[[ Given data open ]]
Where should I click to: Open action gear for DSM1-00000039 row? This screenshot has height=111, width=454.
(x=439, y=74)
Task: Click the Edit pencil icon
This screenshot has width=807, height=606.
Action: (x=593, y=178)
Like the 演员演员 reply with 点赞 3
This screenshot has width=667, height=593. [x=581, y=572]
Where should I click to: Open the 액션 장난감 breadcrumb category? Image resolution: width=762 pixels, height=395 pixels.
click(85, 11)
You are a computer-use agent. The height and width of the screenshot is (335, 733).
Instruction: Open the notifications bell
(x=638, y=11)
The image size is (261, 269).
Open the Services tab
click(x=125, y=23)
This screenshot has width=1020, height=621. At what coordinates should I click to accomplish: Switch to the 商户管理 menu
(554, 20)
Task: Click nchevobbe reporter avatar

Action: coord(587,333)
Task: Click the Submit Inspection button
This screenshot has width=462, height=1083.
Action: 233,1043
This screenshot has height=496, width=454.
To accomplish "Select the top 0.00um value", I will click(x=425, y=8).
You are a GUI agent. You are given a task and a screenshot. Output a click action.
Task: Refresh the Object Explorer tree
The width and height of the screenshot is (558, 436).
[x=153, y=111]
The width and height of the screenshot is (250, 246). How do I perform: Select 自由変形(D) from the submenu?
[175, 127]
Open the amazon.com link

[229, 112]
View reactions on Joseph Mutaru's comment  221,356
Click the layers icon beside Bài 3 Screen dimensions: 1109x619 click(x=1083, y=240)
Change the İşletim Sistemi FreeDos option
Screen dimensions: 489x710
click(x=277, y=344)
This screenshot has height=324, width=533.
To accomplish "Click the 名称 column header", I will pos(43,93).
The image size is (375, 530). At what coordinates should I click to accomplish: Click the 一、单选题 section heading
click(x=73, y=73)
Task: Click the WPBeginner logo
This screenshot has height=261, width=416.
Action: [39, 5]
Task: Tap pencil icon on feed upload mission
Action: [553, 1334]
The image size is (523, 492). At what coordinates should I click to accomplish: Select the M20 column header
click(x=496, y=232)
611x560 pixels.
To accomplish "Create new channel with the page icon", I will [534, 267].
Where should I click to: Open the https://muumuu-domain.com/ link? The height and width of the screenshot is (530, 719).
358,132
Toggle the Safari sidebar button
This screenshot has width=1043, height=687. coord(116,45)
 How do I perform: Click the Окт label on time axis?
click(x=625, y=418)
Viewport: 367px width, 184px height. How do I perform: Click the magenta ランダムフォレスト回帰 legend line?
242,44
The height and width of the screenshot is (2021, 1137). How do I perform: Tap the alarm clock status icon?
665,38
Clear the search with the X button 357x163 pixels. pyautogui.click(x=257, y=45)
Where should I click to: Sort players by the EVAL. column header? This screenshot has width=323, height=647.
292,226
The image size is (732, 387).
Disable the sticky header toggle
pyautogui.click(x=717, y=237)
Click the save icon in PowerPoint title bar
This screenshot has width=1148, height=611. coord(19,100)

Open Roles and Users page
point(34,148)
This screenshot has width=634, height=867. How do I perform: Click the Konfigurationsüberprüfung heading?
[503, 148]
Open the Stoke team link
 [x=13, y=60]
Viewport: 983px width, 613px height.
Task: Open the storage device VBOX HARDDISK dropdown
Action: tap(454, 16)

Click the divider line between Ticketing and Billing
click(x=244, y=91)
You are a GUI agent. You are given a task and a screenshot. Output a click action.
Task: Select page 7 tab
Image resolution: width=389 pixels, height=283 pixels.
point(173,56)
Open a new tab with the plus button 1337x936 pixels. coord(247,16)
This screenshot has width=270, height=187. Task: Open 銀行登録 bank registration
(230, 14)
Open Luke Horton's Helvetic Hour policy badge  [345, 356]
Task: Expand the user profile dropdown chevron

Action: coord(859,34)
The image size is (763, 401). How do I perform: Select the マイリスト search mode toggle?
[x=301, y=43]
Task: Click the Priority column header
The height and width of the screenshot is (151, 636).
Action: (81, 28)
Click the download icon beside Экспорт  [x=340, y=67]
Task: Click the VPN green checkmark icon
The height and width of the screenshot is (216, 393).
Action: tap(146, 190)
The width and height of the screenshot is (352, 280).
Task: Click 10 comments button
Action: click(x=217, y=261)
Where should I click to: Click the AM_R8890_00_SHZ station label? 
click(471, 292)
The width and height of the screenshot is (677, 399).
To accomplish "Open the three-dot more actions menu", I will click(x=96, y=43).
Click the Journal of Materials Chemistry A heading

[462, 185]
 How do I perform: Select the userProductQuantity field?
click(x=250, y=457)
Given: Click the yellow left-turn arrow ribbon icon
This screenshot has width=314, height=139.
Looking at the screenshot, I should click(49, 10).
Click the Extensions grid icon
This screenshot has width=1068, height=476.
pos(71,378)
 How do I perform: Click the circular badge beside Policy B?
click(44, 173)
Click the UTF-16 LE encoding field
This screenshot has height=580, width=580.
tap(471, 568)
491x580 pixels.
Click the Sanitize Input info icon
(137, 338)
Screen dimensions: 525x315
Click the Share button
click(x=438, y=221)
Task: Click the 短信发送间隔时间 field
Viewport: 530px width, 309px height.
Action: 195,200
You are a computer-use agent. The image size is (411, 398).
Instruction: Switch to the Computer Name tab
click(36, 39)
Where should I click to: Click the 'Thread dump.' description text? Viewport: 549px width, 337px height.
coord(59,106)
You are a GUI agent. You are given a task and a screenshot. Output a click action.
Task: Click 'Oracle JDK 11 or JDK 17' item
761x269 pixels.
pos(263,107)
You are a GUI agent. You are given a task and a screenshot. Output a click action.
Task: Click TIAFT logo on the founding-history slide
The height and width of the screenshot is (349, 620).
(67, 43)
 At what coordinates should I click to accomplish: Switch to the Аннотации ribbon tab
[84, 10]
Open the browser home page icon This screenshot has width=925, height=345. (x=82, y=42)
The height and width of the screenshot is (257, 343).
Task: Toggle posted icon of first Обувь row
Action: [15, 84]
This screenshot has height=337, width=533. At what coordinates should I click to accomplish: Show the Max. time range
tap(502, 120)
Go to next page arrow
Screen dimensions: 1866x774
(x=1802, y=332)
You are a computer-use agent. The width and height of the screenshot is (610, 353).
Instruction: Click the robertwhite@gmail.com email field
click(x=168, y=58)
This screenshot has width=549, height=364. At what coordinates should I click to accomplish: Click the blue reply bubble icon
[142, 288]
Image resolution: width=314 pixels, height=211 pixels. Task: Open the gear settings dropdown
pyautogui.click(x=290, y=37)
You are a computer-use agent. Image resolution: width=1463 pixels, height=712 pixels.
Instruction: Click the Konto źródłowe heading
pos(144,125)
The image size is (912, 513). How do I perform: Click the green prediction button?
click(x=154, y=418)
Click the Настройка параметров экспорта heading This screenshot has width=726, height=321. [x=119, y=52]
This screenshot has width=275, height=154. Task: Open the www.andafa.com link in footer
[[ Given data closed ]]
§ **Problem to solve**: The records above must be reproduced word for word.

§ **Task result**:
Where should I click to: Open action gear for DSM1-00000039 row? This screenshot has height=111, width=454.
(x=439, y=74)
Task: Click the Edit pencil icon
This screenshot has width=807, height=606.
Action: (x=593, y=178)
Like the 演员演员 reply with 点赞 3
This screenshot has width=667, height=593. [x=581, y=572]
Where should I click to: Open the 액션 장난감 breadcrumb category? Image resolution: width=762 pixels, height=395 pixels.
click(85, 11)
You are a computer-use agent. The height and width of the screenshot is (335, 733).
Instruction: Open the notifications bell
(x=638, y=11)
The image size is (261, 269).
Open the Services tab
click(x=125, y=23)
This screenshot has width=1020, height=621. At what coordinates should I click to accomplish: Switch to the 商户管理 menu
(554, 20)
Task: Click nchevobbe reporter avatar

Action: coord(587,333)
Task: Click the Submit Inspection button
This screenshot has width=462, height=1083.
Action: 233,1043
This screenshot has height=496, width=454.
To accomplish "Select the top 0.00um value", I will click(x=425, y=8).
You are a GUI agent. You are given a task and a screenshot. Output a click action.
Task: Refresh the Object Explorer tree
The width and height of the screenshot is (558, 436).
[x=153, y=111]
The width and height of the screenshot is (250, 246). How do I perform: Select 自由変形(D) from the submenu?
[175, 127]
Open the amazon.com link

[229, 112]
View reactions on Joseph Mutaru's comment  221,356
Click the layers icon beside Bài 3 Screen dimensions: 1109x619 click(x=1083, y=240)
Change the İşletim Sistemi FreeDos option
Screen dimensions: 489x710
click(x=277, y=344)
This screenshot has height=324, width=533.
To accomplish "Click the 名称 column header", I will pos(43,93).
The image size is (375, 530). At what coordinates should I click to accomplish: Click the 一、单选题 section heading
click(x=73, y=73)
Task: Click the WPBeginner logo
This screenshot has height=261, width=416.
Action: [39, 5]
Task: Tap pencil icon on feed upload mission
Action: [553, 1334]
The image size is (523, 492). At what coordinates should I click to accomplish: Select the M20 column header
click(x=496, y=232)
611x560 pixels.
To accomplish "Create new channel with the page icon", I will [534, 267].
Where should I click to: Open the https://muumuu-domain.com/ link? The height and width of the screenshot is (530, 719).
358,132
Toggle the Safari sidebar button
This screenshot has width=1043, height=687. coord(116,45)
 How do I perform: Click the Окт label on time axis?
click(x=625, y=418)
Viewport: 367px width, 184px height. How do I perform: Click the magenta ランダムフォレスト回帰 legend line?
242,44
The height and width of the screenshot is (2021, 1137). How do I perform: Tap the alarm clock status icon?
665,38
Clear the search with the X button 357x163 pixels. pyautogui.click(x=257, y=45)
Where should I click to: Sort players by the EVAL. column header? This screenshot has width=323, height=647.
292,226
The image size is (732, 387).
Disable the sticky header toggle
pyautogui.click(x=717, y=237)
Click the save icon in PowerPoint title bar
This screenshot has width=1148, height=611. coord(19,100)

Open Roles and Users page
point(34,148)
This screenshot has width=634, height=867. How do I perform: Click the Konfigurationsüberprüfung heading?
[503, 148]
Open the Stoke team link
 [x=13, y=60]
Viewport: 983px width, 613px height.
Task: Open the storage device VBOX HARDDISK dropdown
Action: tap(454, 16)

Click the divider line between Ticketing and Billing
click(x=244, y=91)
You are a GUI agent. You are given a task and a screenshot. Output a click action.
Task: Select page 7 tab
Image resolution: width=389 pixels, height=283 pixels.
point(173,56)
Open a new tab with the plus button 1337x936 pixels. coord(247,16)
This screenshot has width=270, height=187. Task: Open 銀行登録 bank registration
(230, 14)
Open Luke Horton's Helvetic Hour policy badge  [345, 356]
Task: Expand the user profile dropdown chevron

Action: coord(859,34)
The image size is (763, 401). How do I perform: Select the マイリスト search mode toggle?
[x=301, y=43]
Task: Click the Priority column header
The height and width of the screenshot is (151, 636).
Action: (81, 28)
Click the download icon beside Экспорт  [x=340, y=67]
Task: Click the VPN green checkmark icon
The height and width of the screenshot is (216, 393).
Action: tap(146, 190)
The width and height of the screenshot is (352, 280).
Task: Click 10 comments button
Action: click(x=217, y=261)
Where should I click to: Click the AM_R8890_00_SHZ station label? 
click(471, 292)
The width and height of the screenshot is (677, 399).
To accomplish "Open the three-dot more actions menu", I will click(x=96, y=43).
Click the Journal of Materials Chemistry A heading

[462, 185]
 How do I perform: Select the userProductQuantity field?
click(x=250, y=457)
Given: Click the yellow left-turn arrow ribbon icon
This screenshot has width=314, height=139.
Looking at the screenshot, I should click(49, 10).
Click the Extensions grid icon
This screenshot has width=1068, height=476.
pos(71,378)
 How do I perform: Click the circular badge beside Policy B?
click(44, 173)
Click the UTF-16 LE encoding field
This screenshot has height=580, width=580.
tap(471, 568)
491x580 pixels.
Click the Sanitize Input info icon
(137, 338)
Screen dimensions: 525x315
Click the Share button
click(x=438, y=221)
Task: Click the 短信发送间隔时间 field
Viewport: 530px width, 309px height.
Action: 195,200
You are a computer-use agent. The image size is (411, 398).
Instruction: Switch to the Computer Name tab
click(36, 39)
Where should I click to: Click the 'Thread dump.' description text? Viewport: 549px width, 337px height.
coord(59,106)
You are a GUI agent. You are given a task and a screenshot. Output a click action.
Task: Click 'Oracle JDK 11 or JDK 17' item
761x269 pixels.
pos(263,107)
You are a GUI agent. You are given a task and a screenshot. Output a click action.
Task: Click TIAFT logo on the founding-history slide
The height and width of the screenshot is (349, 620).
(67, 43)
 At what coordinates should I click to accomplish: Switch to the Аннотации ribbon tab
[84, 10]
Open the browser home page icon This screenshot has width=925, height=345. (x=82, y=42)
The height and width of the screenshot is (257, 343).
Task: Toggle posted icon of first Обувь row
Action: [15, 84]
This screenshot has height=337, width=533. At what coordinates should I click to accomplish: Show the Max. time range
tap(502, 120)
Go to next page arrow
Screen dimensions: 1866x774
(x=1802, y=332)
You are a computer-use agent. The width and height of the screenshot is (610, 353).
Instruction: Click the robertwhite@gmail.com email field
click(x=168, y=58)
This screenshot has width=549, height=364. At what coordinates should I click to accomplish: Click the blue reply bubble icon
[142, 288]
Image resolution: width=314 pixels, height=211 pixels. Task: Open the gear settings dropdown
pyautogui.click(x=290, y=37)
You are a computer-use agent. Image resolution: width=1463 pixels, height=712 pixels.
Instruction: Click the Konto źródłowe heading
pos(144,125)
The image size is (912, 513). How do I perform: Click the green prediction button?
click(x=154, y=418)
Click the Настройка параметров экспорта heading This screenshot has width=726, height=321. [x=119, y=52]
This screenshot has width=275, height=154. Task: Open the www.andafa.com link in footer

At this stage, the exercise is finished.